■ EXERCISE REQUIREMENTS:
After locating the line containing "Open the Chrome user profile avatar" in the entries below, please write out that line and the rest through the end exactly. Omit pictures.

Dataset items
•••
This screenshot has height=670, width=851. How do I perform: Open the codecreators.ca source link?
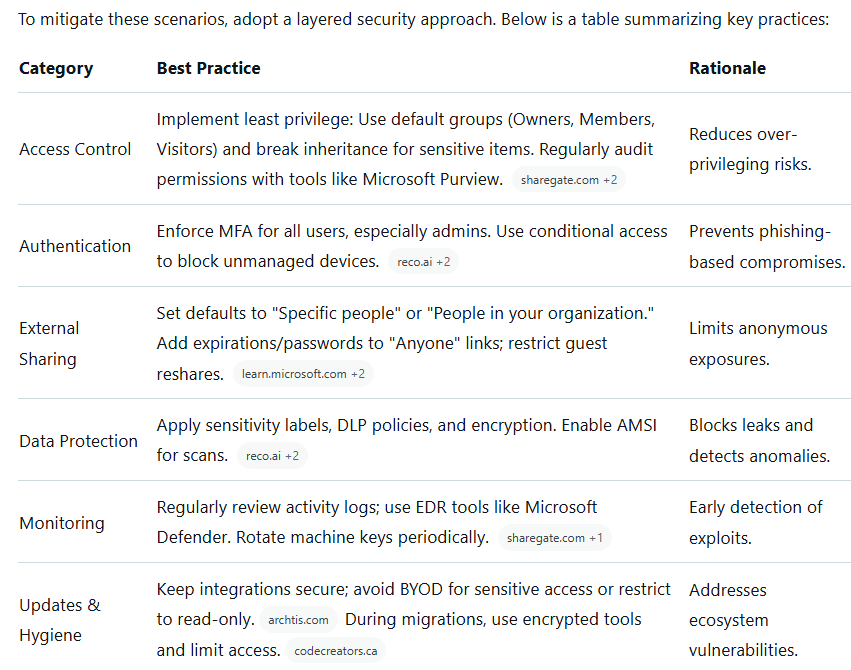tap(335, 652)
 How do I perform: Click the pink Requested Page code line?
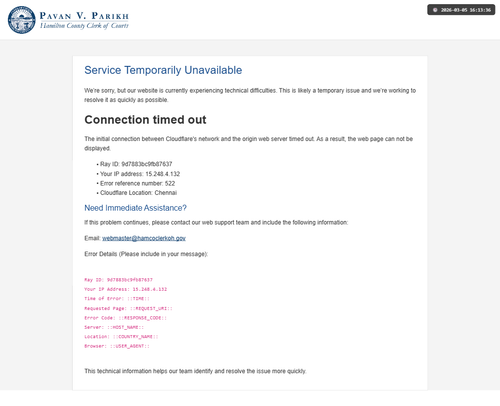128,308
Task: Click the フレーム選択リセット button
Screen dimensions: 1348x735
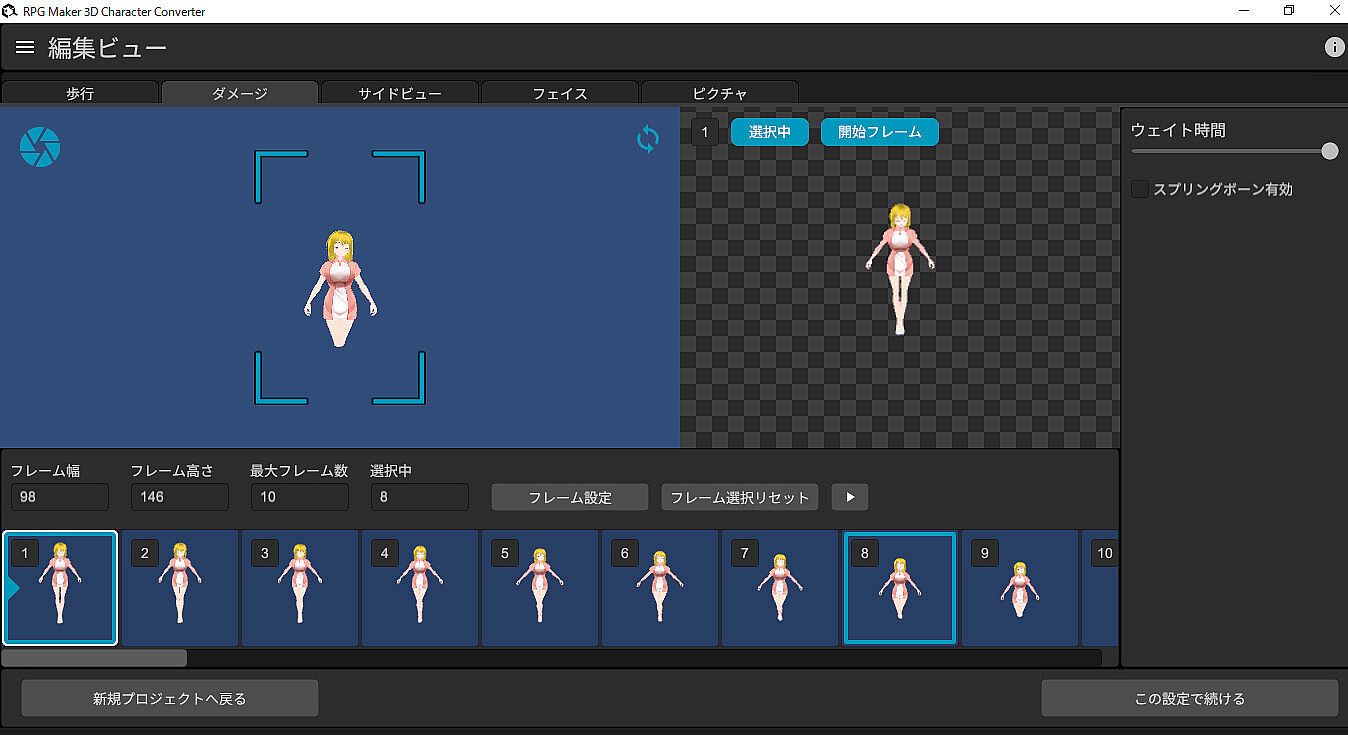Action: (740, 497)

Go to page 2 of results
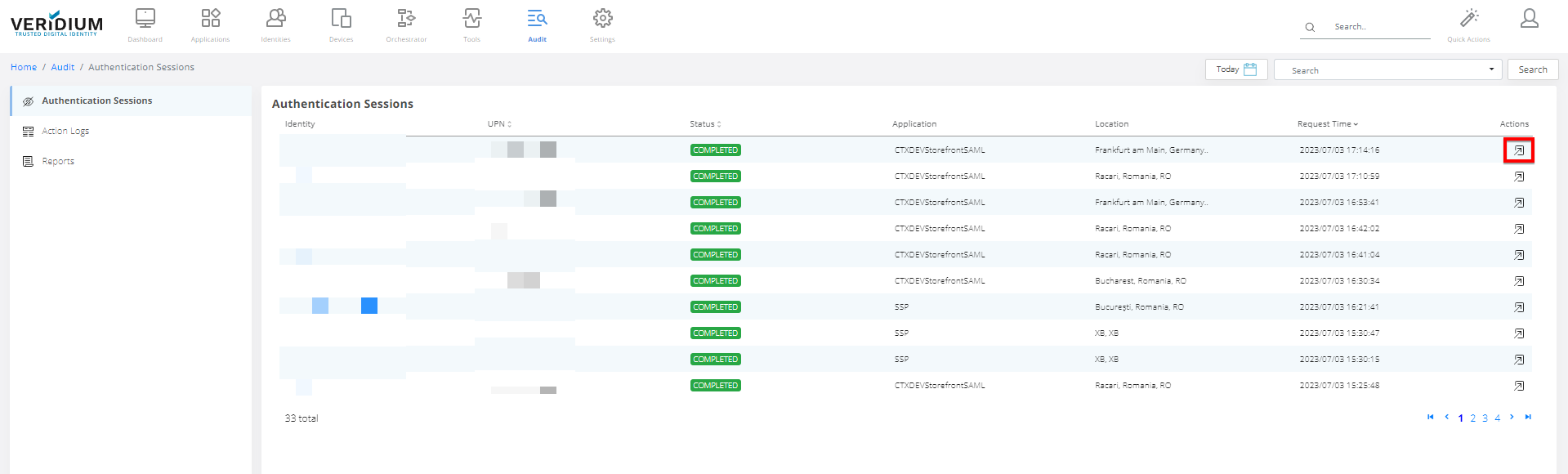click(1473, 418)
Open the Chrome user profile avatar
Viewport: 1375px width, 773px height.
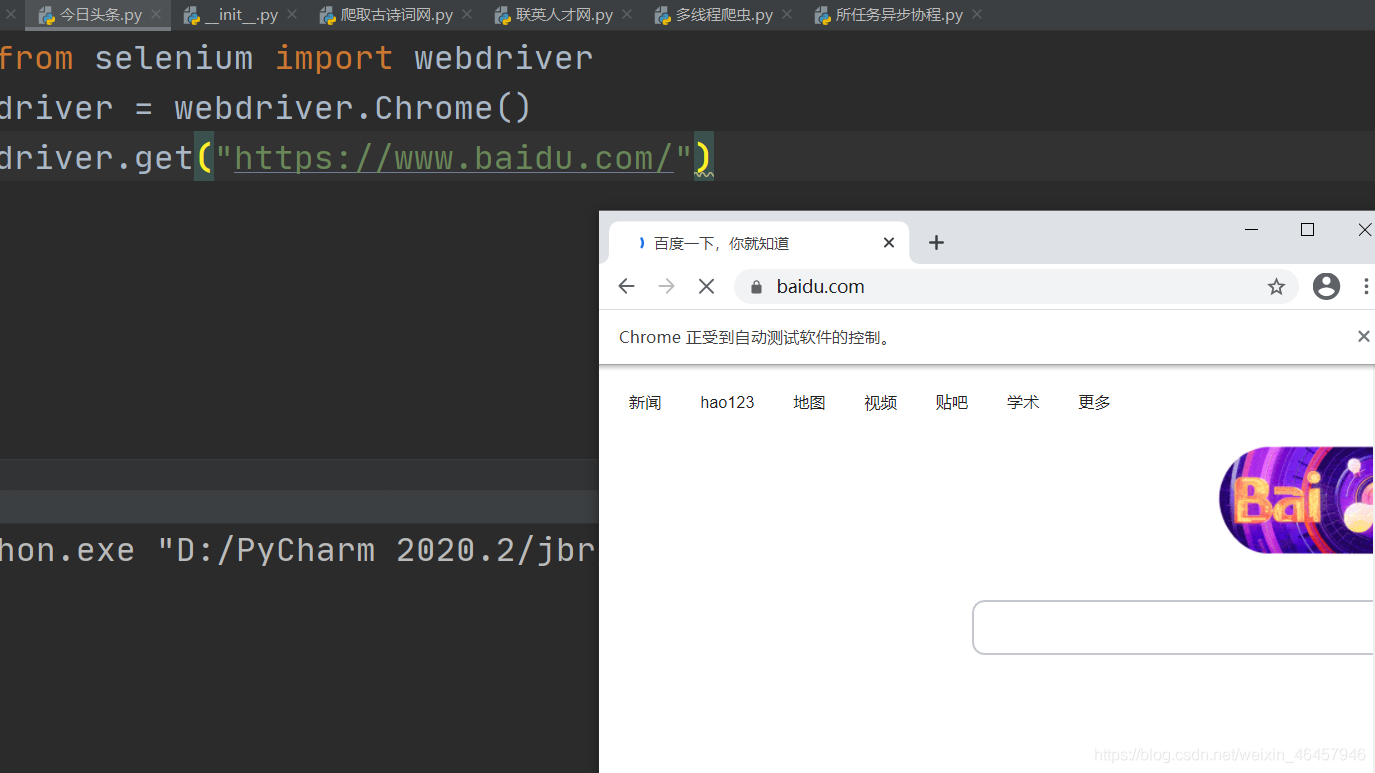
•••
■ SOLUTION BELOW:
Open the Chrome user profile avatar
Viewport: 1375px width, 773px height.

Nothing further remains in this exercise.